» **Directions**
From the line that holds "Where should I" down to the last line of the listing below, transcribe exactly and only those lines. Leave pictures out.

Records to use Start Marker

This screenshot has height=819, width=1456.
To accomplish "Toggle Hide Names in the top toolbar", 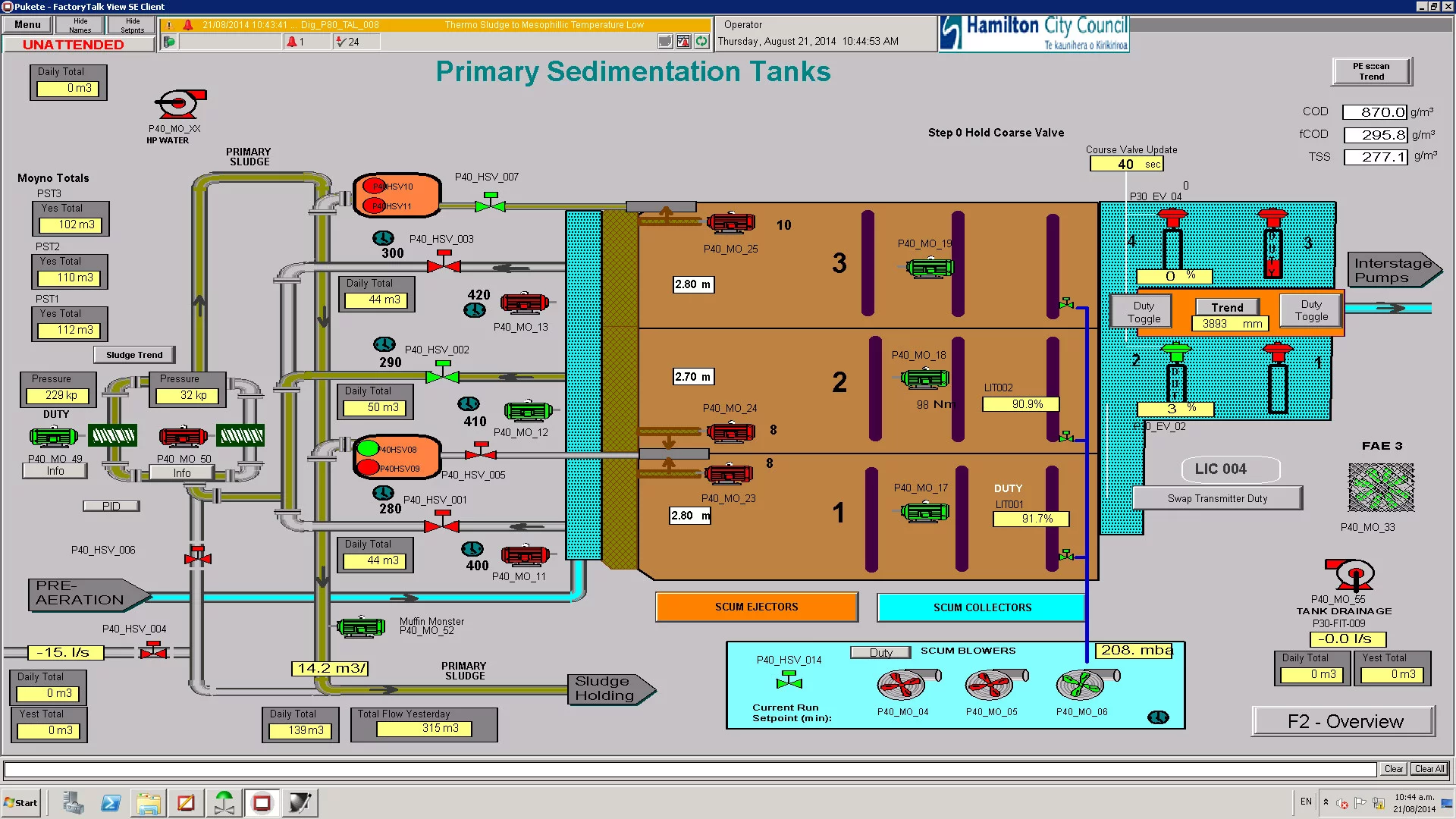I will pyautogui.click(x=79, y=24).
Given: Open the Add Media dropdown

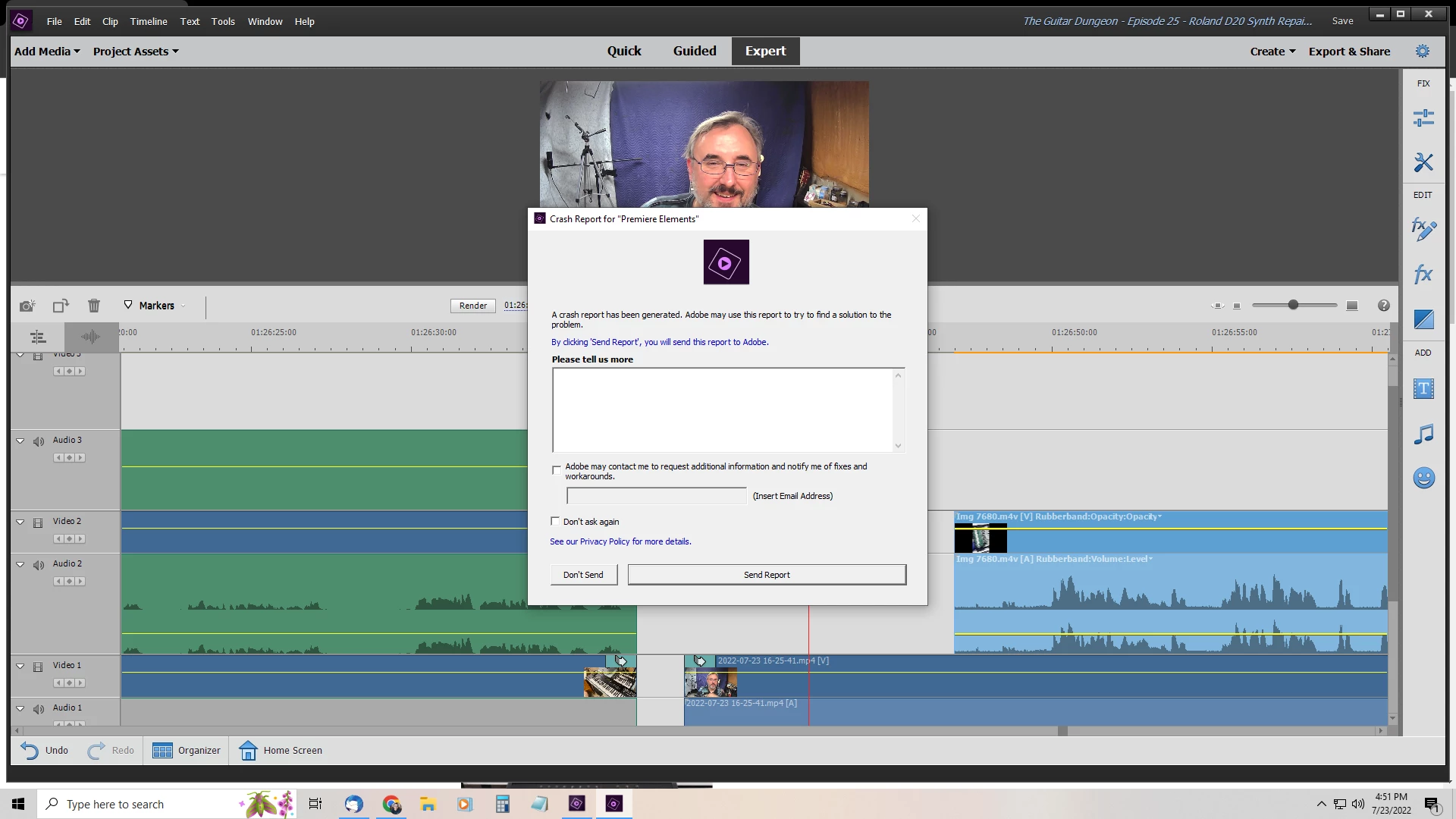Looking at the screenshot, I should point(47,52).
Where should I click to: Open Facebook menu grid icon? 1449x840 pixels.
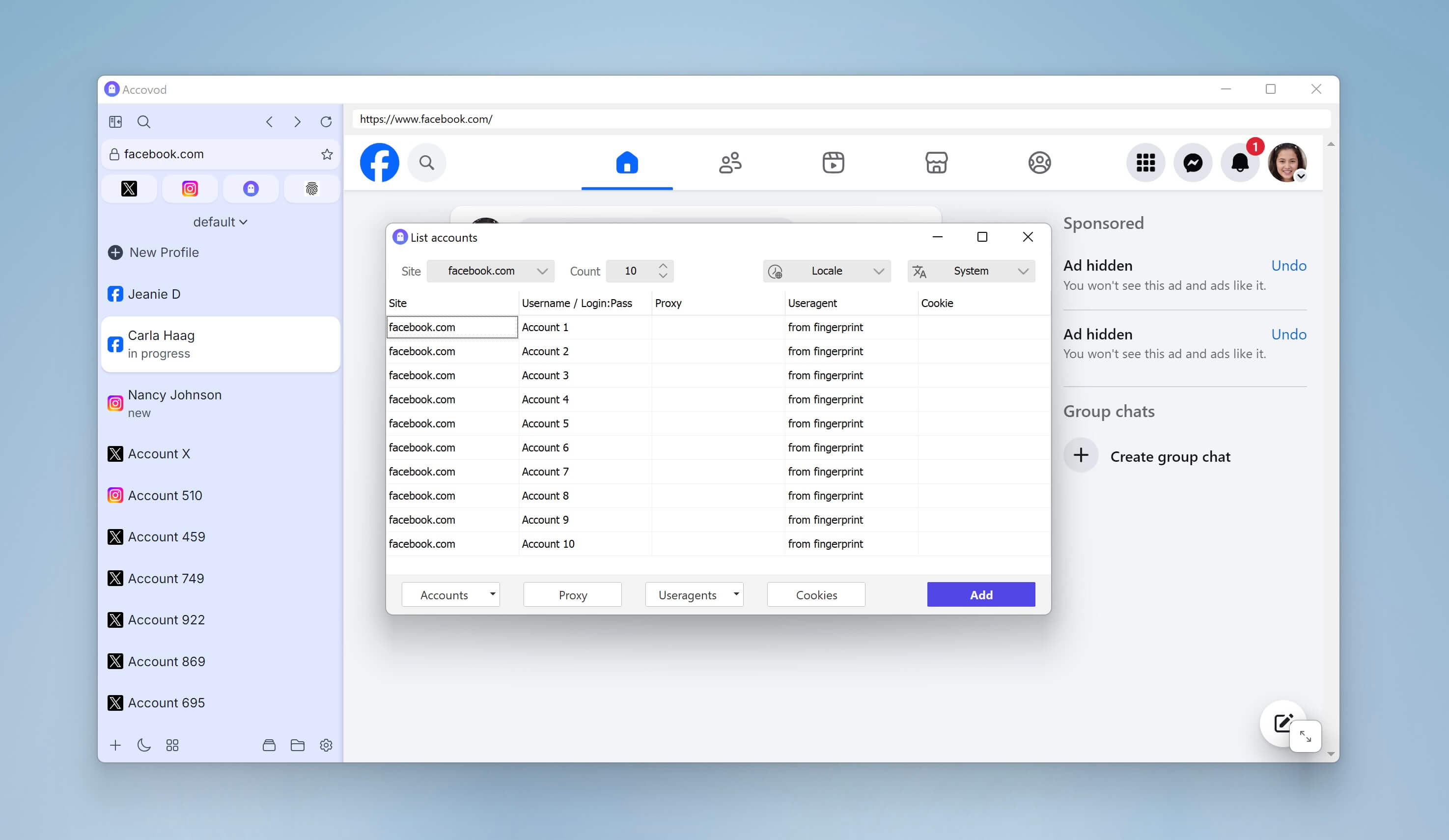point(1145,163)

Records to use End Marker

» **Response to the exercise**
Where should I click to: Open Facebook menu grid icon? 1449x840 pixels.
point(1145,163)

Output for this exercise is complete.